Guest of the ilb 2001
Uri Orlev was born Jerzy Henryk Orlowski in Warsaw in 1931, as the son of Jewish were parents. Some of his childhood was spent in the Warsaw Ghetto. His father, who was a doctor, served in the Polish Army and was taken prisoner by the Russians. His mother, a chemist, was put to the firing squad by the Germans. Orlev and his brother were smuggled out of the Ghetto by an aunt and went to live in hiding with Polish families. In 1943 they were all transported to the Bergen-Belsen concentration camp. After the U.S. Army liberated the camp in 1945, fourteen-year-old Uri and his twelve-year-old brother went to Paris with other children and from there moved on to Israel. Orlev lived in a kibbutz until 1962.
Orlev did not begin to write books for children and teenagers until 1976. Since then he has published 31 books for various age groups. His works have been translated into 25 languages. The author himself has translated Polish children’s literature into Hebrew.

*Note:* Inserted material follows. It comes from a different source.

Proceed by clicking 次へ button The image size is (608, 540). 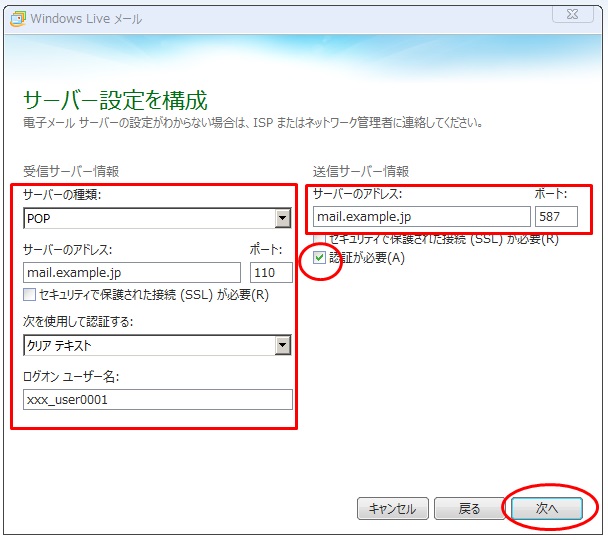tap(546, 509)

As a child, Uri learned how to escape the horrors of war by seeking refuge in his imagination. He even felt it was a kind of adventure. "I always used to read a lot and I envied the American Indians because of the terrible and exciting things that happened to them". He recorded his experiences and dreams in his biography, 'The Sandgame' (1994), which was written for children. "At one stage I decided that the war and the Holocaust were not at all real. That I was just dreaming it all. In reality I was the son of the Chinese emperor."
A child’s perspective is not simply a literary device for the author: "When I write about my childhood it is like walking across a frozen lake. I mustn’t tread too heavily, I mustn’t dwell upon my childhood as an adult, or I will fall through the ice, submerge and never resurface."
Orlev has dealt with his wartime experiences in many of his novels, such as 'The Man From the Other Side' (1988) and 'The Island on Bird Street' (1981). However, he does not consider himself a Holocaust writer. He claims he has the simple desire to make his childhood the topic of his literary endeavours, as do many other artists, because a child experiences events much more intensely than any adult.
Sometimes he finds it hard to believe that he has been back to Germany talking about his stories and experiences, as he has done for several years now. At the age of 14, he swore that he would never return to the country. He was greatly afraid that he might recognize some old man as his mother’s murderer and that he might again feel hatred welling up inside him. Orlev is one of the top-selling Israeli children’s writers and has received various prizes, including the Hans Christian Andersen Prize (1996) for his complete works. The jury commented: "Whether his stories are set in the Warsaw Ghetto or his new country Israel, he never loses the perspective of the child he was. [...] Uri Orlev shows how children can survive hard years of deprivation and despair without bitterness in harsh and terrible times." Orlev now lives in Jerusalem. He is married and has four children.